After-tax profit was $167 million, double the $78 million from the 2021 period, bolstered by capital loss tax credits gained through the sale of its mobile tower and rooftop infrastructure to Canadian pension fund OMERS.
The fully franked interim dividend rose from 8¢ per share to 9¢ per share.
The CEO also highlighted growth in the company’s fixed wireless product – a mobile-based home internet alternative to low-margin national broadband network services – where TPG added 33,000 new subscribers.
It now had 113,000 fixed wireless customers and plans to grow that number to 160,000 by 2023.
“The continued growth of our Fixed Wireless business shows there is a strong market for NBN alternatives that deliver great products for customers and leverage our proprietary infrastructure,” Mr Berroeta said.
“While NBN pricing continues to challenge industry profitability, we are hopeful the recent reset will lead to practical changes to the Special Access Undertaking aligned to NBN’s original purpose to provide fast, reliable and affordable connectivity.”
Mr Berroeta said TPG’s proposed network sharing deal would bring more competition to regional areas and give its “5 million mobile customers faster access to regional 5G services than would otherwise be achievable”. It will also boost TPG’s mobile coverage to almost 99 percent of the population.
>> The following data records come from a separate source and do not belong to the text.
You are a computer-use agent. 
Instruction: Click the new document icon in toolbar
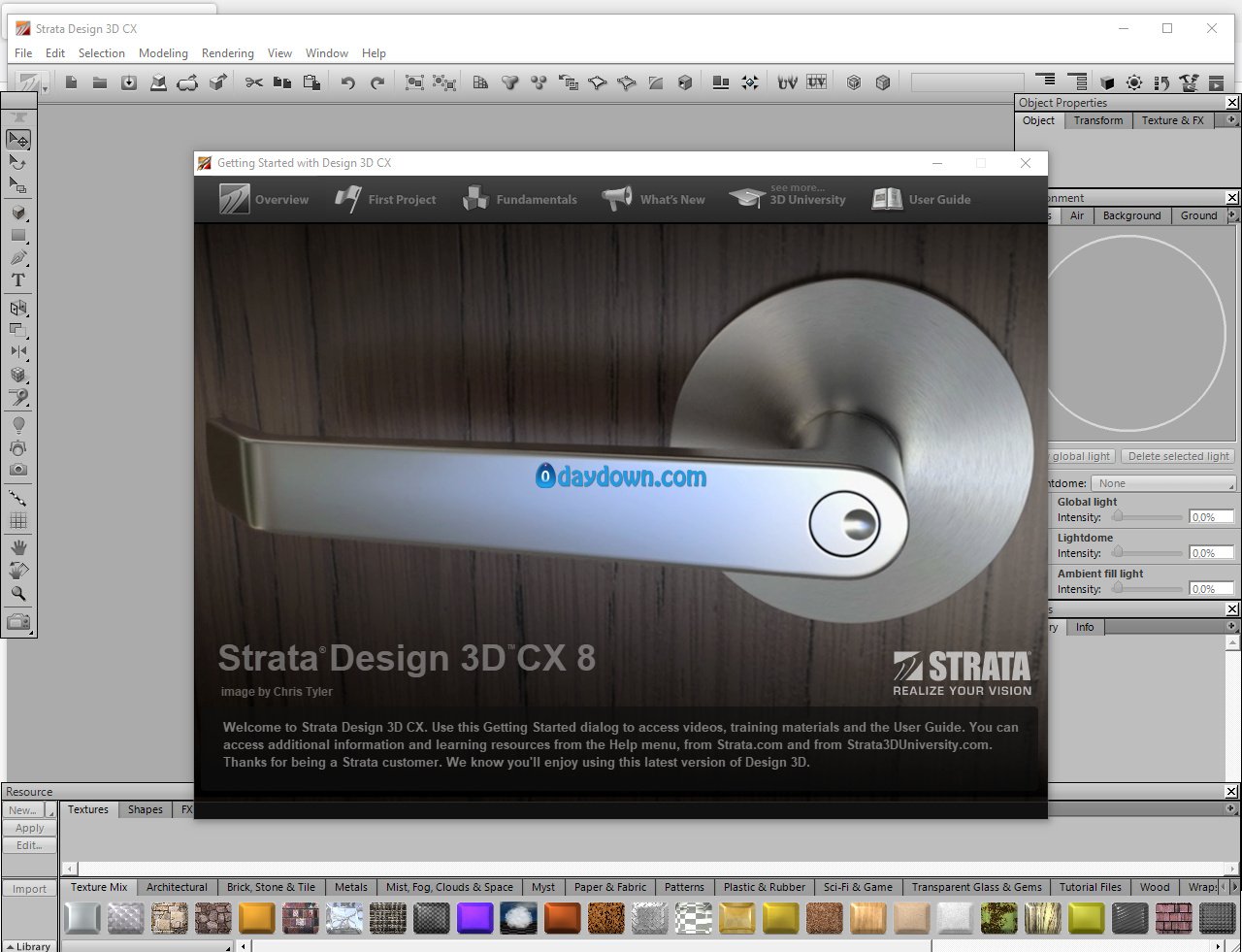[x=71, y=83]
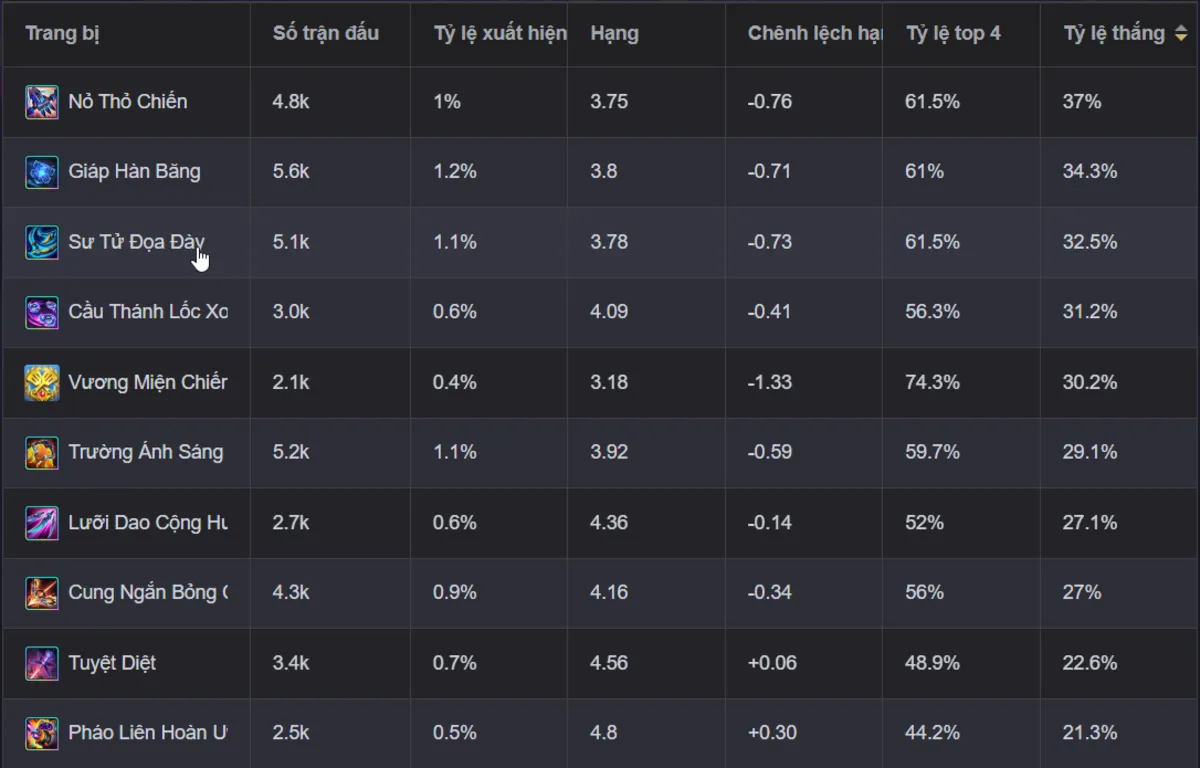Click the Cung Ngắn Bóng item icon
The width and height of the screenshot is (1200, 768).
click(42, 592)
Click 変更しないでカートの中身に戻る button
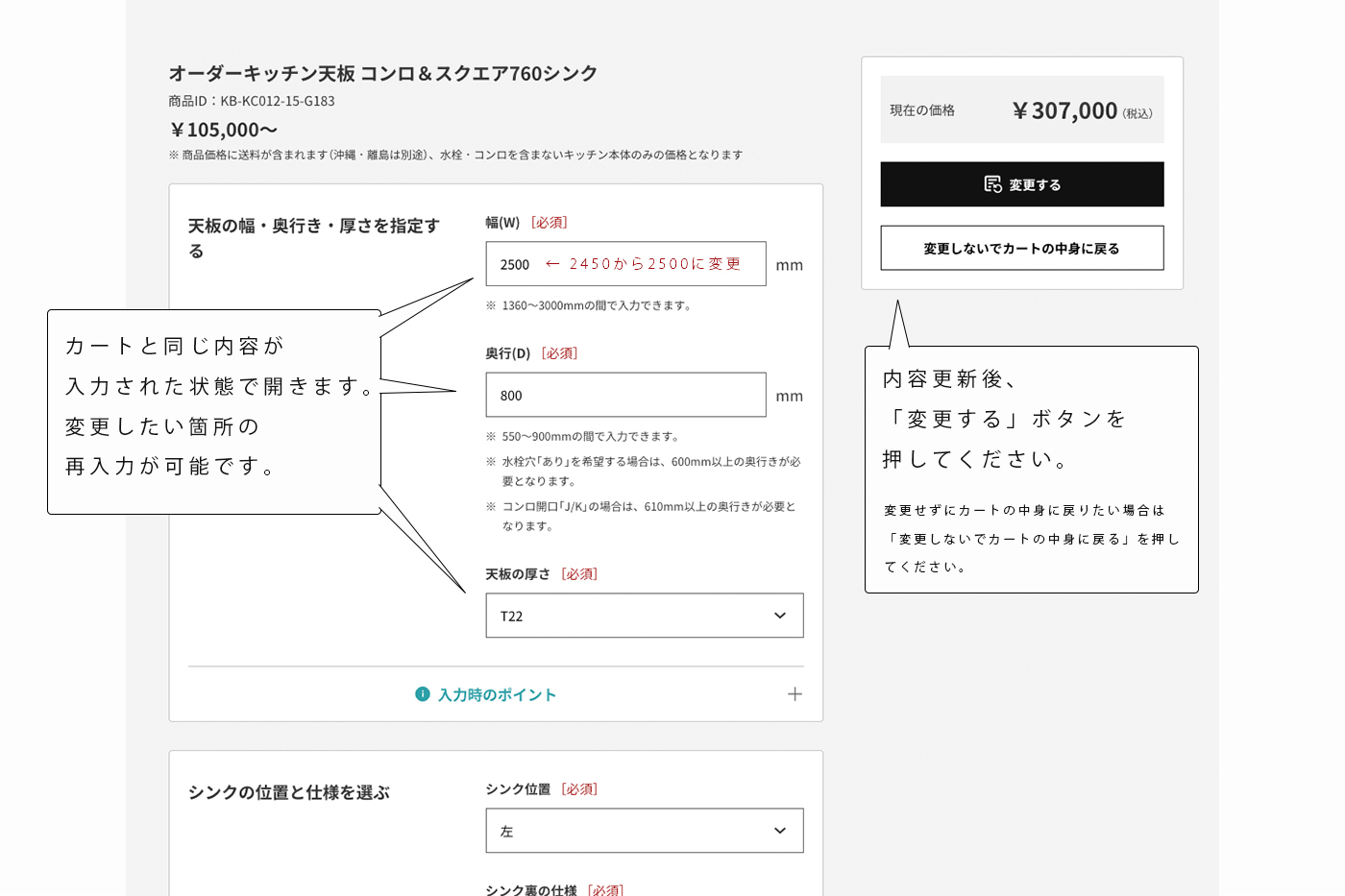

He said TPG would grow earnings in the second half of the year.
“TPG Telecom is transitioning to a new phase of growth following a prolonged period of market uncertainty,” Mr Berroeta said.
“[TPG] expects earnings momentum to accelerate in the second half of FY22 with the full run-rate benefit of a higher Mobile subscriber base, targeted on-net strategies and tactical pricing to support Fixed product margins.”